** Input for this task follows **

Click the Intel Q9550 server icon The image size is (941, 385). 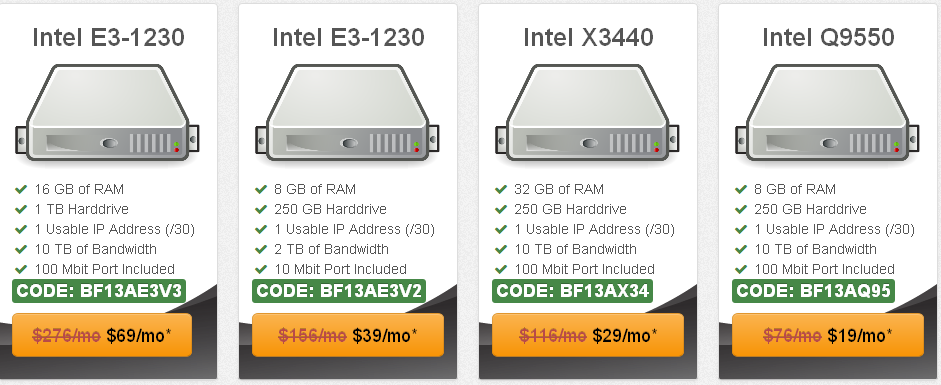pyautogui.click(x=828, y=114)
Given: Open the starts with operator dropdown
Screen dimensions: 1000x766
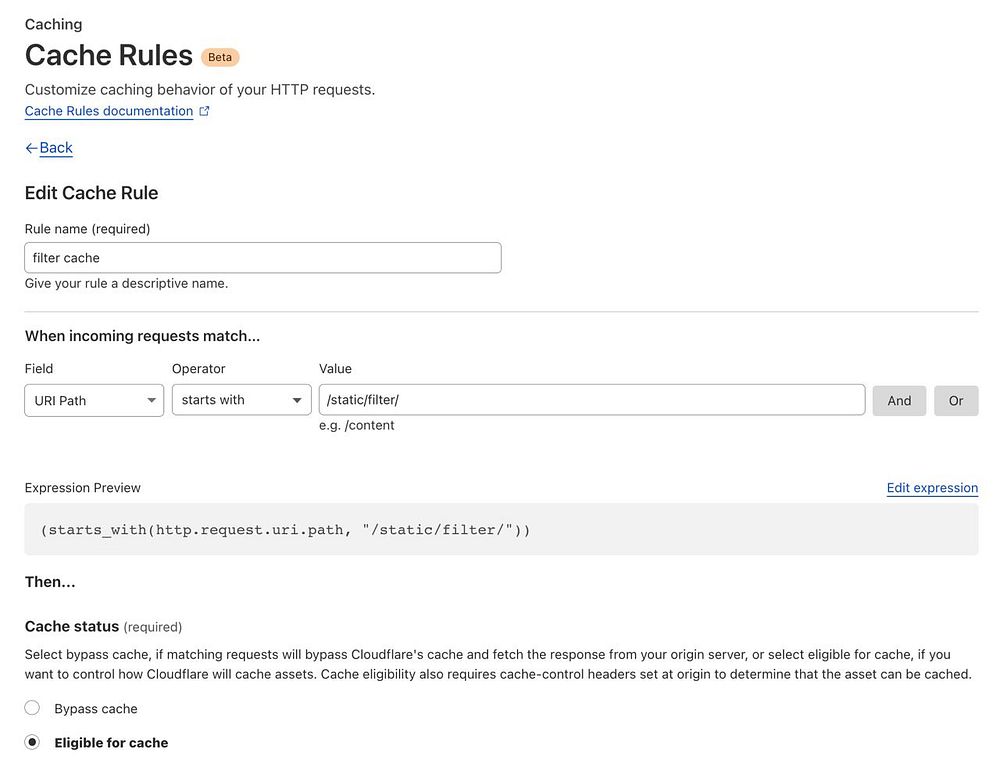Looking at the screenshot, I should pos(240,401).
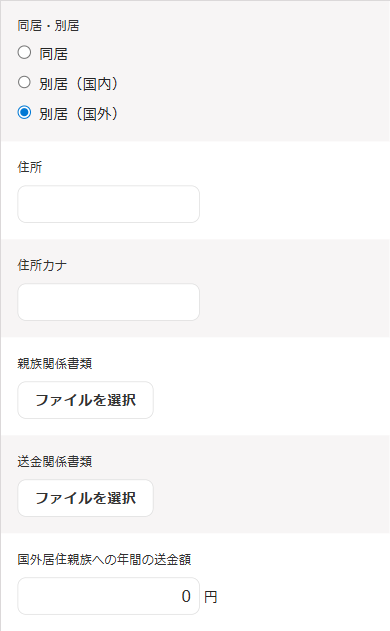Click the 別居（国外） label text

78,114
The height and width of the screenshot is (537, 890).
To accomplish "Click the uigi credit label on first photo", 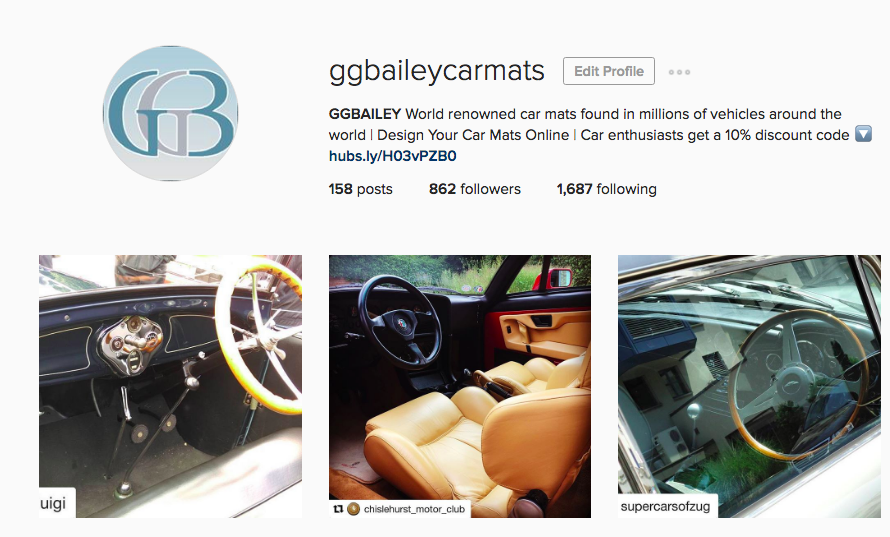I will click(53, 504).
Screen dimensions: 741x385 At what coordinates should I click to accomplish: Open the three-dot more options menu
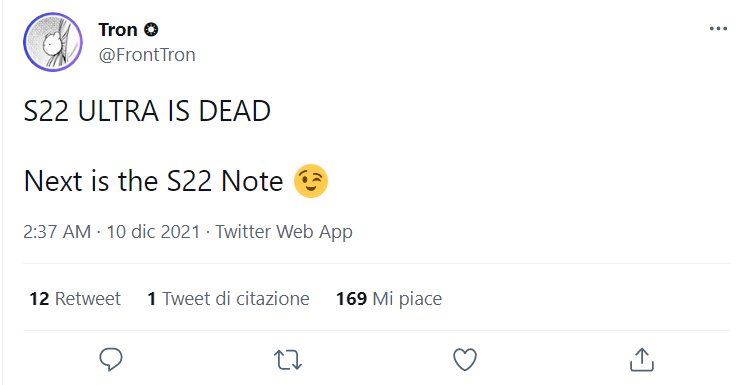(x=718, y=29)
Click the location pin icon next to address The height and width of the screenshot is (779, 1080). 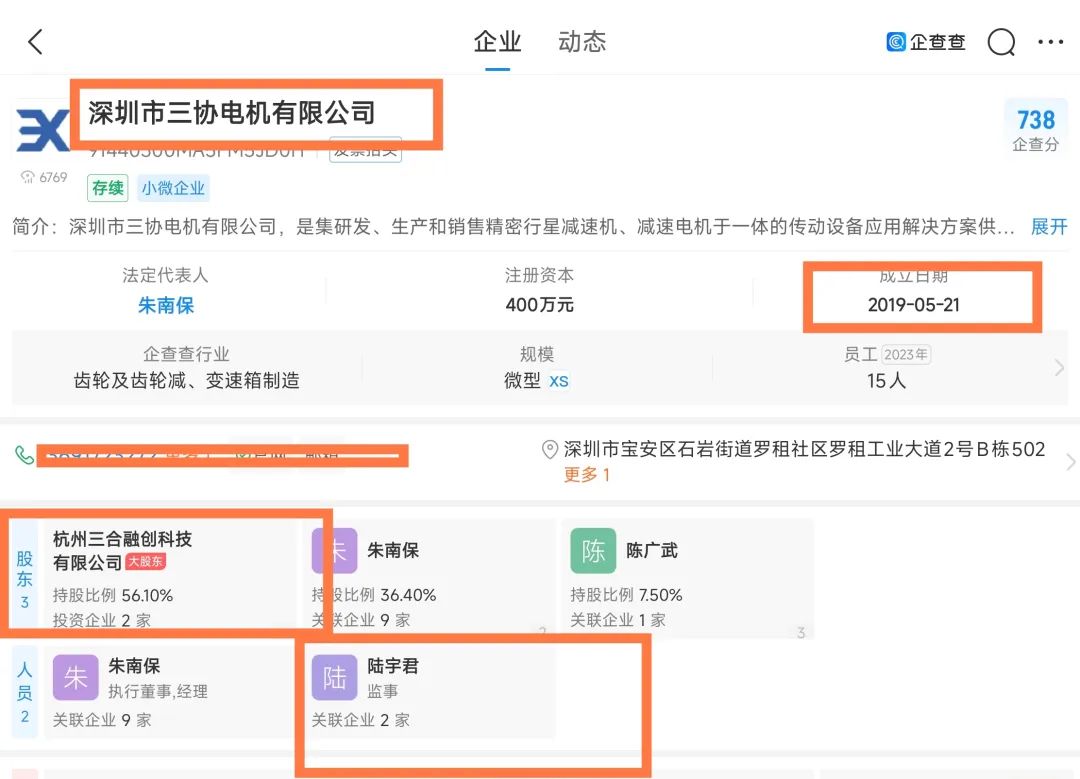coord(551,450)
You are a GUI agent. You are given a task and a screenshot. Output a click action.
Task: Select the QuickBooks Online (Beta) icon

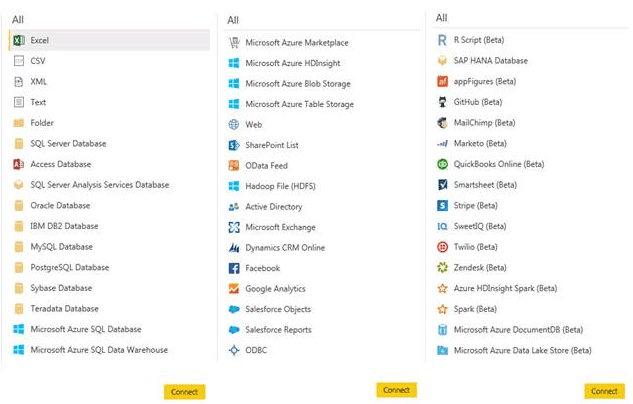pyautogui.click(x=442, y=164)
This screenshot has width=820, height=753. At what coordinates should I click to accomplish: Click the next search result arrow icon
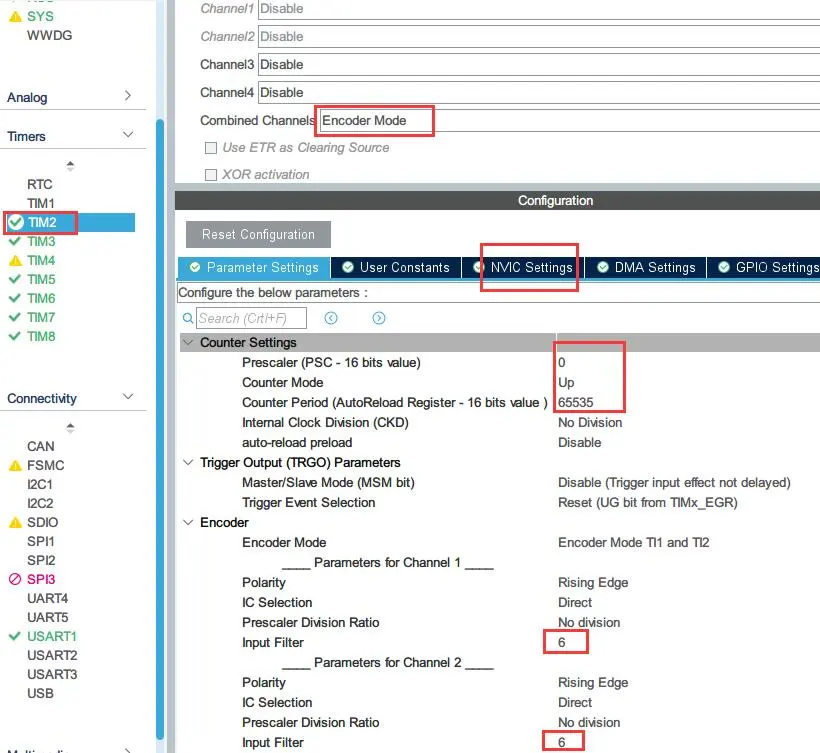click(379, 318)
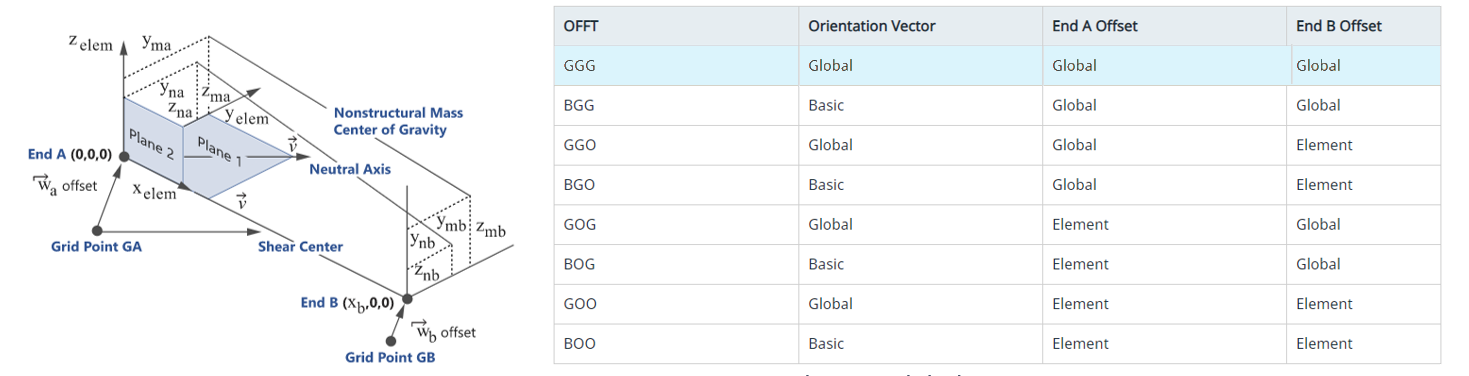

** End of Input for this task **

Exercise prompt:
Transcribe only the lines between the line containing "Task: Select the" and the final line of the listing, inclusive, exactly as they appear; no pictures are to be included.

Result:
Task: Select the QuickBooks Online (Beta) icon

pyautogui.click(x=442, y=164)
This screenshot has width=820, height=753. At what coordinates should I click to accomplish: Click the next search result arrow icon
click(379, 318)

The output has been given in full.